With Ben asleep behind them in his seat Nick had gone very quiet when she told him: the first person she had told. The person who wouldn’t judge.
‘Did you enjoy it?’ Nick’s voice had been so low she barely heard it and then, as if he’d felt what she felt, all her limbs going rigid at the question, he went on quickly, as if he hadn’t said it at all, ‘I suppose the question is, were you in a position to giv
e your consent?’
And he had looked down at his hands, as if at a loss. The ice they tiptoed across was thin, it cracked under them.

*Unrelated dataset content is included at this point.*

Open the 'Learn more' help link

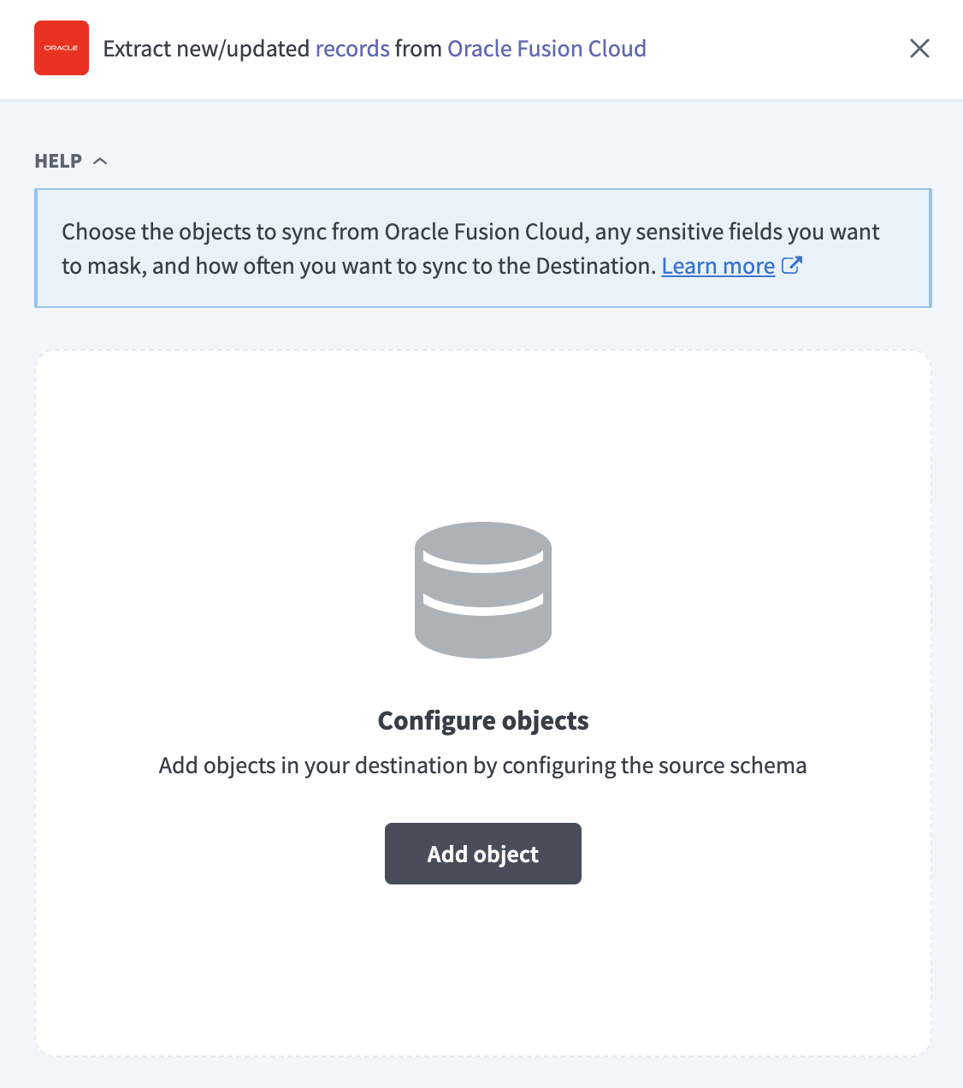click(x=718, y=266)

‘He must have just killed Nathan,’ she said then, in a voice odd and bright and clear in the enclosed space of the car. ‘Murder trumps rape, doesn’t it? I mean. Why should I scream and shout because a man screwed me while I was half asleep, when Nathan got murdered? That shouldn’t make me feel guilty, should it? That shouldn’t make me feel ashamed, should it?’ Her voice was getting higher and thinner, and she stopped, dead.
For a second as she glanced sideways at him, saw his hands, the fabric of his coat, the ghost of stubble on his chin in her head, she was scrabbling to get out, to get away from him. A man, a man, a man, he touched me, a man.

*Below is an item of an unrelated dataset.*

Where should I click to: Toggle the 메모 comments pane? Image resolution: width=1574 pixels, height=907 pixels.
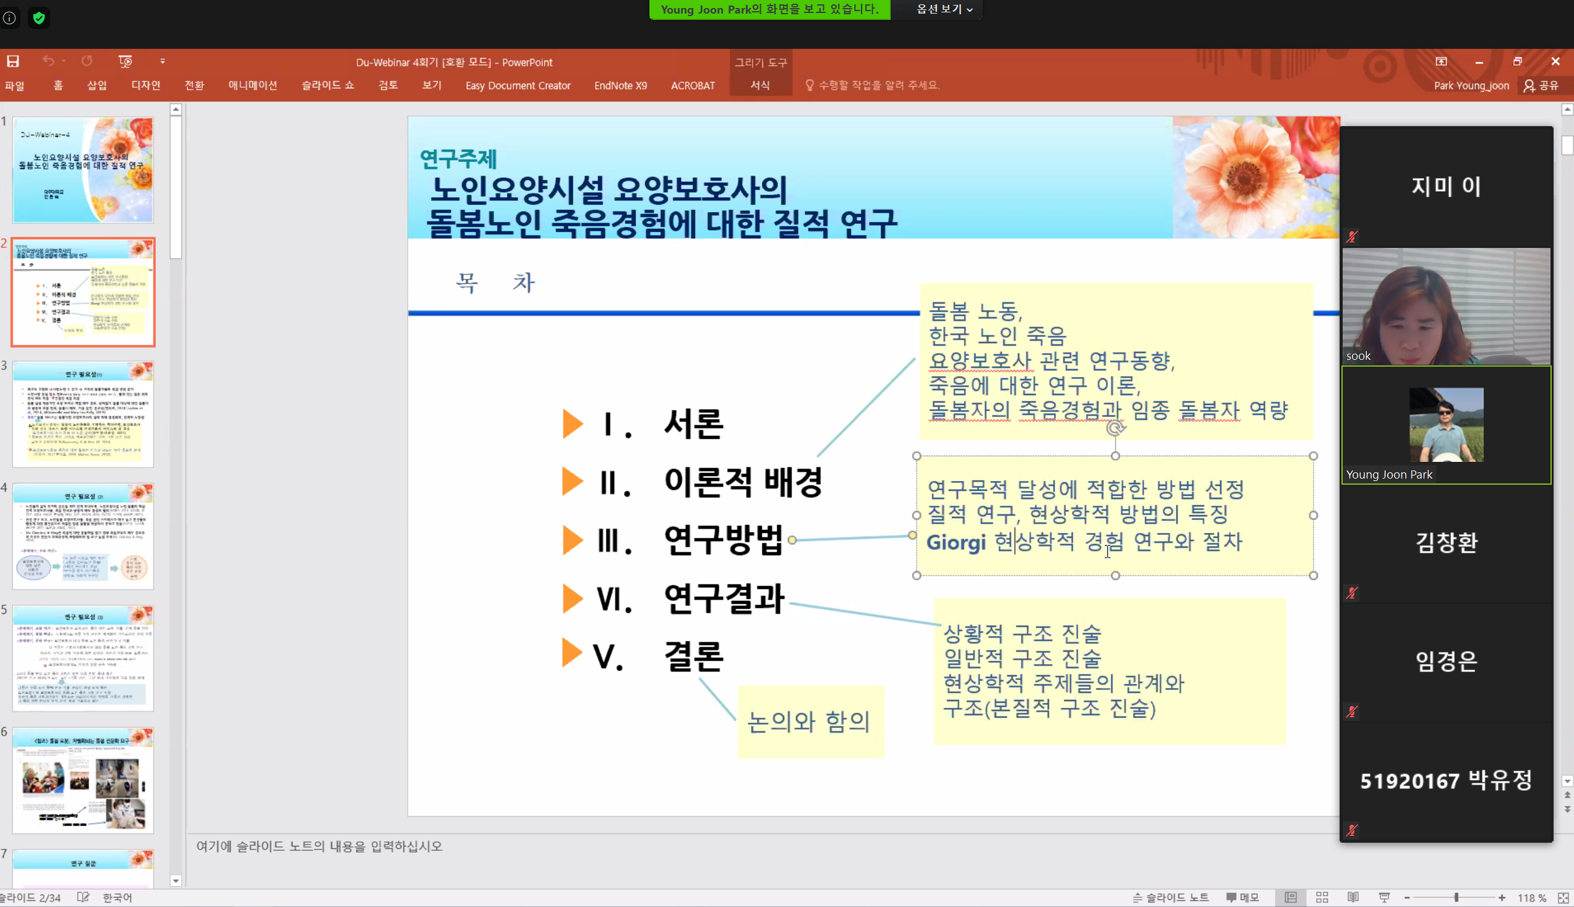pos(1243,897)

‘You didn’t tell them, then,’ he said. ‘You didn’t tell the police, about the sex.’
‘You don’t know,’ she said then, numb with horror. ‘You don’t know what it’s been like.’
From where she was parked now Fran could see the lit windows of the school beyond the gates, and the dark shapes in the playground. She thought of the big solid shape of Nick’s car beside her tinny battered one; she thought of him sitting in the passenger seat next to her, warm and familiar; and then she thought of the cold unlit house waiting for them, she remembered that the boiler was on the blink. She would only need to say a word or two, to put out her hand, and she wouldn’t be alone. She felt drained, hollow.
‘Hey!’
The voice, rough and close and the rap of knuckles loud against the window, made her heart race. She started forward and then she saw it was Karen, and she had Emme with her.
In the end Ali resorted to waiting outside for Sadie to come off shift. There wasn’t a desk for an FLO in the incident room and there’d been no sign of her anyway. She’d stood for a bit looking at Gerard’s scrawl on the whiteboard, arrows and rubbings out and names. Teamwork, was what it was supposed to be about.